Include YAML explicitly:

Rename order_amount to order__amount_usd in base__shopify__orders.
Update:
1. The SQL column definition and all its references downstream
2. The schema.yml column name and description
3. Any singular tests in the tests/ directory that reference this column
4. Any docs blocks in models/docs.md that document this column

The thoroughness of the instruction determines the thoroughness of the output. Vague refactoring prompts produce partial refactors that look complete but break subtly.

Multi-Layer Migrations

Some migrations affect the project’s architecture, not just names. Moving models between layers, changing materialization strategies across a set of models, reorganizing folder structure — these require coordinated changes that Claude Code handles natively because it maintains awareness of the full project.

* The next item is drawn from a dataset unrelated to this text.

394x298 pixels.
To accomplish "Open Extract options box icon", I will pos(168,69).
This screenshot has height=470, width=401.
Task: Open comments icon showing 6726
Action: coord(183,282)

We're splitting models/marts/finance/ into two folders:
models/marts/finance/revenue/ and models/marts/finance/costs/.
Move models:
- mrt__finance__revenue, mrt__finance__arr, mrt__finance__mrr → revenue/
- mrt__finance__cogs, mrt__finance__opex → costs/
Update all ref() calls, the dbt_project.yml config block, and any
documentation that references the old paths.

This would require careful coordination across multiple files manually. Claude Code reads the project structure, makes the moves, updates the dbt_project.yml to apply configurations to the new paths, and updates any model descriptions that mention folder paths.

Reviewing the Diff

For refactoring work, the diff review is the most important step. Claude shows every changed file — read each one.

Watch for:

  • Missed references. Search the diff for the old column name or model name to confirm nothing was skipped.
  • Unintended changes. Claude occasionally makes related improvements that you didn’t ask for. Decide whether to keep them.
  • YAML completeness. Confirm column names in schema.yml match the updated SQL column names.
  • Test validity. If a test referenced the old column name, confirm it was updated correctly.

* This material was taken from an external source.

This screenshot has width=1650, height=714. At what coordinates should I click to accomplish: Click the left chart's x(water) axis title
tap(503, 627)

The diff review for a 30-file refactor takes 10-15 minutes. That’s still dramatically faster than making the changes manually, and the review is the point — you want to understand every change before it ships.

Effect on Maintenance Work

Lower refactoring cost means deferred work gets done. When a column rename takes 20 minutes instead of half a day, documentation stays current, naming remains consistent, and tests get updated rather than deleted when schemas change.